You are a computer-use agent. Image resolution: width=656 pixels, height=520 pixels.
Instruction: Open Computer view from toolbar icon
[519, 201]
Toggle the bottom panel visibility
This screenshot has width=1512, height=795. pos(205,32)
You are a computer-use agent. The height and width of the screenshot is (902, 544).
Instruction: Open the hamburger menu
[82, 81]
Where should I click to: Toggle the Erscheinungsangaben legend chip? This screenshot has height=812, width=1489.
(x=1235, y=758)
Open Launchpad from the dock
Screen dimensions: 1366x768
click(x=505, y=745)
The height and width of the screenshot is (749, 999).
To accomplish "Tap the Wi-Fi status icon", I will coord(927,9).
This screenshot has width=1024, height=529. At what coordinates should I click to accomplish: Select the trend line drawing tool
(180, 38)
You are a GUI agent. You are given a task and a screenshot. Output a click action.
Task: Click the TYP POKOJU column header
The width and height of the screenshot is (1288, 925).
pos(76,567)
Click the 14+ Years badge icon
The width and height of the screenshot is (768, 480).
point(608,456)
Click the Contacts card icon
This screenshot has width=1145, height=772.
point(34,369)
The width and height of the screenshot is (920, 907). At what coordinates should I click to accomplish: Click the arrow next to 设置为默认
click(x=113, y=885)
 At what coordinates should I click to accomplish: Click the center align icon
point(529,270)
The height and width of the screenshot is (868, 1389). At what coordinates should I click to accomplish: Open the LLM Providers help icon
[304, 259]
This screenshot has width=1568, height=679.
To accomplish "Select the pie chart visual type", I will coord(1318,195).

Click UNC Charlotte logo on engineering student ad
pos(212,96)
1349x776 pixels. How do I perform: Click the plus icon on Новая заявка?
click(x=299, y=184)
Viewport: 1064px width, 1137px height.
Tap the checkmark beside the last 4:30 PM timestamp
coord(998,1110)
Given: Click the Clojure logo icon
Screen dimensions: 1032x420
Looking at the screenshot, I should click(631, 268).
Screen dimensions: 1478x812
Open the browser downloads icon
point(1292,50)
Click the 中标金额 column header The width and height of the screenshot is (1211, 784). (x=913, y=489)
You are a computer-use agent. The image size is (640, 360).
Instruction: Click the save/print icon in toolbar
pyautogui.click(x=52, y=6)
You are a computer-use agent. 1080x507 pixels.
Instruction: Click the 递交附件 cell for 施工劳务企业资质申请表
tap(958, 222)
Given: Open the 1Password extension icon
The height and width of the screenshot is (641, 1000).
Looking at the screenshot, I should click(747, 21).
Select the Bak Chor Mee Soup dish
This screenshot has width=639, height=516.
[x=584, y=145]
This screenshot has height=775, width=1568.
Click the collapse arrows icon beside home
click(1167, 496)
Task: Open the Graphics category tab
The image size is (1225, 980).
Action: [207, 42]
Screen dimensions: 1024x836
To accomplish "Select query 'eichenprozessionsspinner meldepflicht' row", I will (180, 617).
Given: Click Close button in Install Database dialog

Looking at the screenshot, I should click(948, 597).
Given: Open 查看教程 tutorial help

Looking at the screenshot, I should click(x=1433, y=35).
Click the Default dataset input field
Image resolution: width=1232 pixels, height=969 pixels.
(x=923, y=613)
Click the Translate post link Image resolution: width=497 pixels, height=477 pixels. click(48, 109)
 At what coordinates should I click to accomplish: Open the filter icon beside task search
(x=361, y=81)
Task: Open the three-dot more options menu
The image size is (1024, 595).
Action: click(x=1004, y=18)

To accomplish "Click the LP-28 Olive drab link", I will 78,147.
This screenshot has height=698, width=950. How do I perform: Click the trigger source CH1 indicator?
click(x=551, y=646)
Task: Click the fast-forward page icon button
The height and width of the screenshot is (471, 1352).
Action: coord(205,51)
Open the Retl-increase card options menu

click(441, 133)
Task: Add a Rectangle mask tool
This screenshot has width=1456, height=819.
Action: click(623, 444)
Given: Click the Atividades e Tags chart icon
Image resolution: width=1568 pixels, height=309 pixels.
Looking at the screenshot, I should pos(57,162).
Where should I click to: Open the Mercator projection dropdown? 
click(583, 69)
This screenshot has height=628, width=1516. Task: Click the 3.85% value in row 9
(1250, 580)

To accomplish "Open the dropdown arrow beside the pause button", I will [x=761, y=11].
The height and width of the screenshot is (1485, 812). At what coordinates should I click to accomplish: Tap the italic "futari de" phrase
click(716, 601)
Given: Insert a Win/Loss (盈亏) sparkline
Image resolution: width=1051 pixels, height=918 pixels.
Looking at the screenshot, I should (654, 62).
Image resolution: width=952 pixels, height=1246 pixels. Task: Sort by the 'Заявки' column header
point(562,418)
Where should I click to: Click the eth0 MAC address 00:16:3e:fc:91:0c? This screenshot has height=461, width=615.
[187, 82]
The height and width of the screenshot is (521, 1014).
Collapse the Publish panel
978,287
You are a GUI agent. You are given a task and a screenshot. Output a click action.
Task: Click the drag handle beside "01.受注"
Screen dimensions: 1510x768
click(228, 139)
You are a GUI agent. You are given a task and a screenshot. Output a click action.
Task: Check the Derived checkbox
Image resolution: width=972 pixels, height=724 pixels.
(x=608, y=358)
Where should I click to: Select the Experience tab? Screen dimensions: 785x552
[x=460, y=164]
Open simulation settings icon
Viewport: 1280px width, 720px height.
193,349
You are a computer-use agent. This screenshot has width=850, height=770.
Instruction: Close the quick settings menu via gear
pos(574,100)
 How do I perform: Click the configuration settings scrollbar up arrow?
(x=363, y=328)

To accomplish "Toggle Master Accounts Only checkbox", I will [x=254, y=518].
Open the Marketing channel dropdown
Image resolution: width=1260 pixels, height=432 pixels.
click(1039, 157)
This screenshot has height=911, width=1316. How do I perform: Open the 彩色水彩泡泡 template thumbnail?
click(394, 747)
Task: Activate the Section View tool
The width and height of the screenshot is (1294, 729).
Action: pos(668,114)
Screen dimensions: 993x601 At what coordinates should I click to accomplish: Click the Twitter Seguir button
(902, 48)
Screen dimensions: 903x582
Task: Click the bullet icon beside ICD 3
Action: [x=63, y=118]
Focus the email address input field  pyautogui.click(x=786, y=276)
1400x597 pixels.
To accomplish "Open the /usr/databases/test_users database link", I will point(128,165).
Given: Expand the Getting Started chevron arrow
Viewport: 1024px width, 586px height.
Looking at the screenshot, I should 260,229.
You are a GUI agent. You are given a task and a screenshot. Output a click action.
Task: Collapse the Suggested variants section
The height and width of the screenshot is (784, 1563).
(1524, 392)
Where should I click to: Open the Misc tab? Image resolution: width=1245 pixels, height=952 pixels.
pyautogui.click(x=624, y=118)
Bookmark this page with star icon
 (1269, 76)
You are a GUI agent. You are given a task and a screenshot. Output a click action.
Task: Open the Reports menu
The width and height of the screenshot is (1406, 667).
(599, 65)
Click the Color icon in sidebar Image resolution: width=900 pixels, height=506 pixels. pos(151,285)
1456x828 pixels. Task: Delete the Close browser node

• **GIVEN TASK**: Please put every line of the material above into a Markdown table with two columns, No. and Line, numbering the rows in order and leaving out blank lines.

• **THE REPLY**:
| No. | Line |
|---|---|
| 1 | You are a computer-use agent. Image resolution: width=656 pixels, height=520 pixels. |
| 2 | Instruction: Open Computer view from toolbar icon |
| 3 | [519, 201] |
| 4 | Toggle the bottom panel visibility |
| 5 | This screenshot has width=1512, height=795. pos(205,32) |
| 6 | You are a computer-use agent. The height and width of the screenshot is (902, 544). |
| 7 | Instruction: Open the hamburger menu |
| 8 | [82, 81] |
| 9 | Where should I click to: Toggle the Erscheinungsangaben legend chip? This screenshot has height=812, width=1489. |
| 10 | (x=1235, y=758) |
| 11 | Open Launchpad from the dock |
| 12 | Screen dimensions: 1366x768 |
| 13 | click(x=505, y=745) |
| 14 | The height and width of the screenshot is (749, 999). |
| 15 | To accomplish "Tap the Wi-Fi status icon", I will coord(927,9). |
| 16 | This screenshot has width=1024, height=529. At what coordinates should I click to accomplish: Select the trend line drawing tool |
| 17 | (180, 38) |
| 18 | You are a GUI agent. You are given a task and a screenshot. Output a click action. |
| 19 | Task: Click the TYP POKOJU column header |
| 20 | The width and height of the screenshot is (1288, 925). |
| 21 | pos(76,567) |
| 22 | Click the 14+ Years badge icon |
| 23 | The width and height of the screenshot is (768, 480). |
| 24 | point(608,456) |
| 25 | Click the Contacts card icon |
| 26 | This screenshot has width=1145, height=772. |
| 27 | point(34,369) |
| 28 | The width and height of the screenshot is (920, 907). At what coordinates should I click to accomplish: Click the arrow next to 设置为默认 |
| 29 | click(x=113, y=885) |
| 30 |  At what coordinates should I click to accomplish: Click the center align icon |
| 31 | point(529,270) |
| 32 | The height and width of the screenshot is (868, 1389). At what coordinates should I click to accomplish: Open the LLM Providers help icon |
| 33 | [304, 259] |
| 34 | This screenshot has width=1568, height=679. |
| 35 | To accomplish "Select the pie chart visual type", I will coord(1318,195). |
| 36 | Click UNC Charlotte logo on engineering student ad |
| 37 | pos(212,96) |
| 38 | 1349x776 pixels. How do I perform: Click the plus icon on Новая заявка? |
| 39 | click(x=299, y=184) |
| 40 | Viewport: 1064px width, 1137px height. |
| 41 | Tap the checkmark beside the last 4:30 PM timestamp |
| 42 | coord(998,1110) |
| 43 | Given: Click the Clojure logo icon |
| 44 | Screen dimensions: 1032x420 |
| 45 | Looking at the screenshot, I should click(631, 268). |
| 46 | Screen dimensions: 1478x812 |
| 47 | Open the browser downloads icon |
| 48 | point(1292,50) |
| 49 | Click the 中标金额 column header The width and height of the screenshot is (1211, 784). (x=913, y=489) |
| 50 | You are a computer-use agent. The image size is (640, 360). |
| 51 | Instruction: Click the save/print icon in toolbar |
| 52 | pyautogui.click(x=52, y=6) |
| 53 | You are a computer-use agent. 1080x507 pixels. |
| 54 | Instruction: Click the 递交附件 cell for 施工劳务企业资质申请表 |
| 55 | tap(958, 222) |
| 56 | Given: Open the 1Password extension icon |
| 57 | The height and width of the screenshot is (641, 1000). |
| 58 | Looking at the screenshot, I should click(747, 21). |
| 59 | Select the Bak Chor Mee Soup dish |
| 60 | This screenshot has width=639, height=516. |
| 61 | [x=584, y=145] |
| 62 | This screenshot has height=775, width=1568. |
| 63 | Click the collapse arrows icon beside home |
| 64 | click(1167, 496) |
| 65 | Task: Open the Graphics category tab |
| 66 | The image size is (1225, 980). |
| 67 | Action: [207, 42] |
| 68 | Screen dimensions: 1024x836 |
| 69 | To accomplish "Select query 'eichenprozessionsspinner meldepflicht' row", I will (180, 617). |
| 70 | Given: Click Close button in Install Database dialog |
| 71 | Looking at the screenshot, I should click(948, 597). |
| 72 | Given: Open 查看教程 tutorial help |
| 73 | Looking at the screenshot, I should click(x=1433, y=35). |
| 74 | Click the Default dataset input field |
| 75 | Image resolution: width=1232 pixels, height=969 pixels. |
| 76 | (x=923, y=613) |
| 77 | Click the Translate post link Image resolution: width=497 pixels, height=477 pixels. click(48, 109) |
| 78 |  At what coordinates should I click to accomplish: Open the filter icon beside task search |
| 79 | (x=361, y=81) |
| 80 | Task: Open the three-dot more options menu |
| 81 | The image size is (1024, 595). |
| 82 | Action: click(x=1004, y=18) |
| 83 | To accomplish "Click the LP-28 Olive drab link", I will 78,147. |
| 84 | This screenshot has height=698, width=950. How do I perform: Click the trigger source CH1 indicator? |
| 85 | click(x=551, y=646) |
| 86 | Task: Click the fast-forward page icon button |
| 87 | The height and width of the screenshot is (471, 1352). |
| 88 | Action: coord(205,51) |
| 89 | Open the Retl-increase card options menu |
| 90 | click(441, 133) |
| 91 | Task: Add a Rectangle mask tool |
| 92 | This screenshot has width=1456, height=819. |
| 93 | Action: click(623, 444) |
| 94 | Given: Click the Atividades e Tags chart icon |
| 95 | Image resolution: width=1568 pixels, height=309 pixels. |
| 96 | Looking at the screenshot, I should pos(57,162). |
| 97 | Where should I click to: Open the Mercator projection dropdown?  |
| 98 | click(583, 69) |
| 99 | This screenshot has height=628, width=1516. Task: Click the 3.85% value in row 9 |
| 100 | (1250, 580) |
| 101 | To accomplish "Open the dropdown arrow beside the pause button", I will [x=761, y=11]. |
| 102 | The height and width of the screenshot is (1485, 812). At what coordinates should I click to accomplish: Tap the italic "futari de" phrase |
| 103 | click(716, 601) |
| 104 | Given: Insert a Win/Loss (盈亏) sparkline |
| 105 | Image resolution: width=1051 pixels, height=918 pixels. |
| 106 | Looking at the screenshot, I should (654, 62). |
| 107 | Image resolution: width=952 pixels, height=1246 pixels. Task: Sort by the 'Заявки' column header |
| 108 | point(562,418) |
| 109 | Where should I click to: Click the eth0 MAC address 00:16:3e:fc:91:0c? This screenshot has height=461, width=615. |
| 110 | [187, 82] |
| 111 | The height and width of the screenshot is (521, 1014). |
| 112 | Collapse the Publish panel |
| 113 | 978,287 |
| 114 | You are a GUI agent. You are given a task and a screenshot. Output a click action. |
| 115 | Task: Click the drag handle beside "01.受注" |
| 116 | Screen dimensions: 1510x768 |
| 117 | click(228, 139) |
| 118 | You are a GUI agent. You are given a task and a screenshot. Output a click action. |
| 119 | Task: Check the Derived checkbox |
| 120 | Image resolution: width=972 pixels, height=724 pixels. |
| 121 | (x=608, y=358) |
| 122 | Where should I click to: Select the Experience tab? Screen dimensions: 785x552 |
| 123 | [x=460, y=164] |
| 124 | Open simulation settings icon |
| 125 | Viewport: 1280px width, 720px height. |
| 126 | 193,349 |
| 127 | You are a computer-use agent. This screenshot has width=850, height=770. |
| 128 | Instruction: Close the quick settings menu via gear |
| 129 | pos(574,100) |
| 130 |  How do I perform: Click the configuration settings scrollbar up arrow? |
| 131 | (x=363, y=328) |
| 132 | To accomplish "Toggle Master Accounts Only checkbox", I will [x=254, y=518]. |
| 133 | Open the Marketing channel dropdown |
| 134 | Image resolution: width=1260 pixels, height=432 pixels. |
| 135 | click(1039, 157) |
| 136 | This screenshot has height=911, width=1316. How do I perform: Open the 彩色水彩泡泡 template thumbnail? |
| 137 | click(394, 747) |
| 138 | Task: Activate the Section View tool |
| 139 | The width and height of the screenshot is (1294, 729). |
| 140 | Action: pos(668,114) |
| 141 | Screen dimensions: 993x601 At what coordinates should I click to accomplish: Click the Twitter Seguir button |
| 142 | (902, 48) |
| 143 | Screen dimensions: 903x582 |
| 144 | Task: Click the bullet icon beside ICD 3 |
| 145 | Action: [x=63, y=118] |
| 146 | Focus the email address input field  pyautogui.click(x=786, y=276) |
| 147 | 1400x597 pixels. |
| 148 | To accomplish "Open the /usr/databases/test_users database link", I will point(128,165). |
| 149 | Given: Expand the Getting Started chevron arrow |
| 150 | Viewport: 1024px width, 586px height. |
| 151 | Looking at the screenshot, I should 260,229. |
| 152 | You are a GUI agent. You are given a task and a screenshot. Output a click action. |
| 153 | Task: Collapse the Suggested variants section |
| 154 | The height and width of the screenshot is (784, 1563). |
| 155 | (1524, 392) |
| 156 | Where should I click to: Open the Misc tab? Image resolution: width=1245 pixels, height=952 pixels. |
| 157 | pyautogui.click(x=624, y=118) |
| 158 | Bookmark this page with star icon |
| 159 |  (1269, 76) |
| 160 | You are a GUI agent. You are given a task and a screenshot. Output a click action. |
| 161 | Task: Open the Reports menu |
| 162 | The width and height of the screenshot is (1406, 667). |
| 163 | (599, 65) |
| 164 | Click the Color icon in sidebar Image resolution: width=900 pixels, height=506 pixels. pos(151,285) |
| 165 | 1456x828 pixels. Task: Delete the Close browser node |